X-Armed Bandits: Optimizing Quantiles, CVaR and Other Risks
This addresses risk-averse decision-making in fields like finance and medicine, though it is incremental as it builds on existing bandit and black-box optimization methods.
The paper tackles the problem of risk-averse optimization in stochastic black-box functions, such as in agriculture or finance, by proposing the StoROO algorithm to optimize quantiles and CVaR, with numerical experiments showing dramatic improvements from tight bounds.
We propose and analyze StoROO, an algorithm for risk optimization on stochastic black-box functions derived from StoOO. Motivated by risk-averse decision making fields like agriculture, medicine, biology or finance, we do not focus on the mean payoff but on generic functionals of the return distribution.
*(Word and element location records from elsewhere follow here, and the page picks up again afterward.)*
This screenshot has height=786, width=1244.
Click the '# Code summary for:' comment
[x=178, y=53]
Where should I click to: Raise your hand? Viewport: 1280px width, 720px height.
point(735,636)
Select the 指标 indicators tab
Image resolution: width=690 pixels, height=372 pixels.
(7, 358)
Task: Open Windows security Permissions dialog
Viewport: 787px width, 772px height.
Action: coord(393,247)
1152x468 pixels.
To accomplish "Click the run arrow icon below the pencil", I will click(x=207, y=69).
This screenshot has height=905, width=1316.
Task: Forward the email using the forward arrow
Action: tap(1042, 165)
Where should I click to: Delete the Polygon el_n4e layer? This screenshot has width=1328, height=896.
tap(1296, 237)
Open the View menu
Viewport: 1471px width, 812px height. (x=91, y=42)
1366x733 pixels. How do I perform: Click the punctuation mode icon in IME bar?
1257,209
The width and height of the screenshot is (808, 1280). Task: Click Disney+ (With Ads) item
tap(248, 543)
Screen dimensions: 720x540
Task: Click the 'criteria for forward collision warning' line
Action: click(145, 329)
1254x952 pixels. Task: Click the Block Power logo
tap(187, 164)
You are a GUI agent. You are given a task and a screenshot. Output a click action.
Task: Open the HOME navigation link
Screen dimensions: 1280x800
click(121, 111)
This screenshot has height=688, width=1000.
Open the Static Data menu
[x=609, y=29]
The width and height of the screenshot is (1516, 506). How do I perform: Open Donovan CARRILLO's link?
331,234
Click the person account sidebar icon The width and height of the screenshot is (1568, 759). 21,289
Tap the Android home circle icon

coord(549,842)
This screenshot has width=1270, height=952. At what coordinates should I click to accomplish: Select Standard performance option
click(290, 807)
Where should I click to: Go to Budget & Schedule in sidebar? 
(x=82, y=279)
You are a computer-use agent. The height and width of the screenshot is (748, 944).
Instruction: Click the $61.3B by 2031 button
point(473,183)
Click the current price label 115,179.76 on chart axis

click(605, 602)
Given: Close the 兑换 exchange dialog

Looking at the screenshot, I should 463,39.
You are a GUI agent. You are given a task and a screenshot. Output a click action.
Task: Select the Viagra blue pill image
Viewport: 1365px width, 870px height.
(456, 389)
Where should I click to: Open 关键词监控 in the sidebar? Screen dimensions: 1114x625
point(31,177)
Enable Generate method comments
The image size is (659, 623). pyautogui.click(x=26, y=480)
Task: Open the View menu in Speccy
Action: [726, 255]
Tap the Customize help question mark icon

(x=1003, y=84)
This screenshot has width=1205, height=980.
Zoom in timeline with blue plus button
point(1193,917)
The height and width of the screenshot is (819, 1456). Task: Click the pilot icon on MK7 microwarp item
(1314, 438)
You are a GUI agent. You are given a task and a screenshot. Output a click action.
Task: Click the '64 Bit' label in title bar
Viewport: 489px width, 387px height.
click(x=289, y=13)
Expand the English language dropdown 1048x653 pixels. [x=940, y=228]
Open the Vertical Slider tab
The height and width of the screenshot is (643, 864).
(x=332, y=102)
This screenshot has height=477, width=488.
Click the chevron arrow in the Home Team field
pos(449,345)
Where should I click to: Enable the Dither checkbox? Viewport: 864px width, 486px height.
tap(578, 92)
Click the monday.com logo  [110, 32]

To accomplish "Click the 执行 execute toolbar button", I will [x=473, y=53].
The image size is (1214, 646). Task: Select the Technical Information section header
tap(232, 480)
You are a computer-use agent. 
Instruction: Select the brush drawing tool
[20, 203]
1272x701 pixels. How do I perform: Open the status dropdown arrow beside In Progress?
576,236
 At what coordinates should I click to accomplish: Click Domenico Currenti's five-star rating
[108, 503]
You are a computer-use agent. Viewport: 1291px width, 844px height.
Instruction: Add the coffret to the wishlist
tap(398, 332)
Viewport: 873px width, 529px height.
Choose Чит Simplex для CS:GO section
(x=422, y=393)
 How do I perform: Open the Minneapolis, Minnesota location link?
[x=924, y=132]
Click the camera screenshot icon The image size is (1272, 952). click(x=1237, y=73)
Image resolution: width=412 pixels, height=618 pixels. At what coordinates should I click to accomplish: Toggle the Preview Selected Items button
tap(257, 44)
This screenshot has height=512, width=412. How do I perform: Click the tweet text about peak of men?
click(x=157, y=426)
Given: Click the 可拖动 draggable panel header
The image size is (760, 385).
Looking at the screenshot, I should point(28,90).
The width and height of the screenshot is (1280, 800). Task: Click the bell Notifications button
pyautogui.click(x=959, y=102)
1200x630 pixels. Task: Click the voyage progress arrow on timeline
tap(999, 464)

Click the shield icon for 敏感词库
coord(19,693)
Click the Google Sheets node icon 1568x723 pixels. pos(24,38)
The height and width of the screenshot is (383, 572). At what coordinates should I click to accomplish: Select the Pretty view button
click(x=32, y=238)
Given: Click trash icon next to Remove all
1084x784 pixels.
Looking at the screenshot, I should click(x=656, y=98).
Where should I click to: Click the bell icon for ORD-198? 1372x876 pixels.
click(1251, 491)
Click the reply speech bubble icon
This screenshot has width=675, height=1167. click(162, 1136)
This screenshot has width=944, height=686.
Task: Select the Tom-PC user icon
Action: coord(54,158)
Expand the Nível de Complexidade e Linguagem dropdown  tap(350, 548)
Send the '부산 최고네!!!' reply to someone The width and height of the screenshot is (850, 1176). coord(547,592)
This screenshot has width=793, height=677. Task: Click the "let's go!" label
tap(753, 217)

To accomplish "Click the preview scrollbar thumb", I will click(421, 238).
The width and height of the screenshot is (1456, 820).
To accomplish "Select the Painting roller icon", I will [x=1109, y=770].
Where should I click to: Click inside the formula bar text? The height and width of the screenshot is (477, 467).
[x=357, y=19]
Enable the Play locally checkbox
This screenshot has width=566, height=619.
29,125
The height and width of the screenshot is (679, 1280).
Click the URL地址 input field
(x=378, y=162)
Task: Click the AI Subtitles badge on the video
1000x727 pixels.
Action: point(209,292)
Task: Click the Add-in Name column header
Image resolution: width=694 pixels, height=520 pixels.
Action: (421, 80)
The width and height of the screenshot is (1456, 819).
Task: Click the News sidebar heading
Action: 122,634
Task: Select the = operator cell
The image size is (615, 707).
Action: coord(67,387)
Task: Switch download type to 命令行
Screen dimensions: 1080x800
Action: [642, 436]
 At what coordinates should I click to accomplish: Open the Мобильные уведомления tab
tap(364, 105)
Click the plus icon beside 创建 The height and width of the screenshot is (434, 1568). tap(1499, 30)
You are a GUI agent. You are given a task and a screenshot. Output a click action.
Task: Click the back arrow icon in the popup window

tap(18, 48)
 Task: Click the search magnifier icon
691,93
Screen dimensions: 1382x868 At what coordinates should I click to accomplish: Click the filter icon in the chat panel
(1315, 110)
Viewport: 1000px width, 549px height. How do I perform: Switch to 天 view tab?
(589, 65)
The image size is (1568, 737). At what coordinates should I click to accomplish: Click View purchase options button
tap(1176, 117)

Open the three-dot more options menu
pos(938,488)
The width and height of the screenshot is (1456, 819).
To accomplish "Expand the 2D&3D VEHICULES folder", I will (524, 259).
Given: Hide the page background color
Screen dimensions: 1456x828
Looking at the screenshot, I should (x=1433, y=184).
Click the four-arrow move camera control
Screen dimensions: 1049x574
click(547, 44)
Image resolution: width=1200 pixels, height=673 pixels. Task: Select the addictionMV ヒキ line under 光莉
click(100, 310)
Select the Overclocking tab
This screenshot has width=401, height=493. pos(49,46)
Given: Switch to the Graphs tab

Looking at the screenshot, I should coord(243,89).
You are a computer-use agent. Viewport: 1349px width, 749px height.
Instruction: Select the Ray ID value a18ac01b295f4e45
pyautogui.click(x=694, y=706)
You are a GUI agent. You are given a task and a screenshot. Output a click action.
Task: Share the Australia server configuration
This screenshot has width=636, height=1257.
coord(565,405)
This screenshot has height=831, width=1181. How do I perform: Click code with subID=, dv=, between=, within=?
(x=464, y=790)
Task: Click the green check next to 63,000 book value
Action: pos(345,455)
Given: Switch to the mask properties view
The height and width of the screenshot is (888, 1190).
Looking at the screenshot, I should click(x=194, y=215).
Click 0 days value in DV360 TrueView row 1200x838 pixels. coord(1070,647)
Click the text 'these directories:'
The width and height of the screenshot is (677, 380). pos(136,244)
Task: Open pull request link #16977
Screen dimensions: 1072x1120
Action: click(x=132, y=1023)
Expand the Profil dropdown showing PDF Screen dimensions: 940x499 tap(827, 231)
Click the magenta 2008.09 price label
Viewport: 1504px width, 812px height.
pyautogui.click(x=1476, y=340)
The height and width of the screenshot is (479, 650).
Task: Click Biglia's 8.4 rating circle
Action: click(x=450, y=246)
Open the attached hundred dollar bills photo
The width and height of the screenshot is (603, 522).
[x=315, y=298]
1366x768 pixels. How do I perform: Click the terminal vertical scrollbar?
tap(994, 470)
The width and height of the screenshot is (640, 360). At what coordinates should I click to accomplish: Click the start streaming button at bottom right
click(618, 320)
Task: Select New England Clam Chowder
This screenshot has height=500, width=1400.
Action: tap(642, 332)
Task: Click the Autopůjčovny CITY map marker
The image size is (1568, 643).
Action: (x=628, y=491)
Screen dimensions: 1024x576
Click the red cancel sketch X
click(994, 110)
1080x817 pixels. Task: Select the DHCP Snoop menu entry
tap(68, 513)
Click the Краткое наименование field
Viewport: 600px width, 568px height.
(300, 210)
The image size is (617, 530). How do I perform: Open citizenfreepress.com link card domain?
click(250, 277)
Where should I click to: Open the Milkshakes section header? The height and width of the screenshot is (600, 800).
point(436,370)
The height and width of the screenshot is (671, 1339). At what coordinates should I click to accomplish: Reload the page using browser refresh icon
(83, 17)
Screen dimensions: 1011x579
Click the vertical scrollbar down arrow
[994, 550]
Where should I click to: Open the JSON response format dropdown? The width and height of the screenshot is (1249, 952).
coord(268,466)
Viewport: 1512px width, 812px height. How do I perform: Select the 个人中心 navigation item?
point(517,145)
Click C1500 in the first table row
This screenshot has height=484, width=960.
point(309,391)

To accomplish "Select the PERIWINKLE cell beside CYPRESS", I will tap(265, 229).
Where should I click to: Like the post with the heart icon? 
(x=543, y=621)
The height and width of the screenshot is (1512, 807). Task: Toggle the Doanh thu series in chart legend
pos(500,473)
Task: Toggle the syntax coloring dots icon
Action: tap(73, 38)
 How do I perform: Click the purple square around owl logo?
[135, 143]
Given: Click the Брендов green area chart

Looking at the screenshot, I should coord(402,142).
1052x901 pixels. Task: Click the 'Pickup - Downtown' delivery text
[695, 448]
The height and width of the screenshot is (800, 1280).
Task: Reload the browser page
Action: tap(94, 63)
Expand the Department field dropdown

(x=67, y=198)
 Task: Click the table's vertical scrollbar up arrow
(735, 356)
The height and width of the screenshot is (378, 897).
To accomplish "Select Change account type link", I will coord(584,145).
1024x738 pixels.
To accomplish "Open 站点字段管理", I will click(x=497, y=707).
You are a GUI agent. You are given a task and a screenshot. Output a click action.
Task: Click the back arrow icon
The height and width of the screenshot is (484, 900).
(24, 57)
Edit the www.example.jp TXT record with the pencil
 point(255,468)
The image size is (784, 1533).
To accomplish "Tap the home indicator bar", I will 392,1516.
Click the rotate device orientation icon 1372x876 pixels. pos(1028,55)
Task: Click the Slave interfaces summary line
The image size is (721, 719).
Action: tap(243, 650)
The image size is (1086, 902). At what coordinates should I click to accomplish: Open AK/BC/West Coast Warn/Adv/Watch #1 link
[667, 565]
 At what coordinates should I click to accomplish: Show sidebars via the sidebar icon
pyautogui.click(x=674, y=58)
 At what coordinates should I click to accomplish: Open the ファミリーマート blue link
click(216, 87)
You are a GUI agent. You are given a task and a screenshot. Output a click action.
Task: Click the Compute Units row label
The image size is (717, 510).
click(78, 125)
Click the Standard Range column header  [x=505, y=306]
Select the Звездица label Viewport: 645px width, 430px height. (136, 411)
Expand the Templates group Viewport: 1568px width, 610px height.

We provide a generic regret analysis of StoROO and illustrate its applicability with two examples: the optimization of quantiles and CVaR. Inspired by the bandit literature and black-box mean optimizers, StoROO relies on the possibility to construct confidence intervals for the targeted functional based on random-size samples. We detail their construction in the case of quantiles, providing tight bounds based on Kullback-Leibler divergence. We finally present numerical experiments that show a dramatic impact of tight bounds for the optimization of quantiles and CVaR.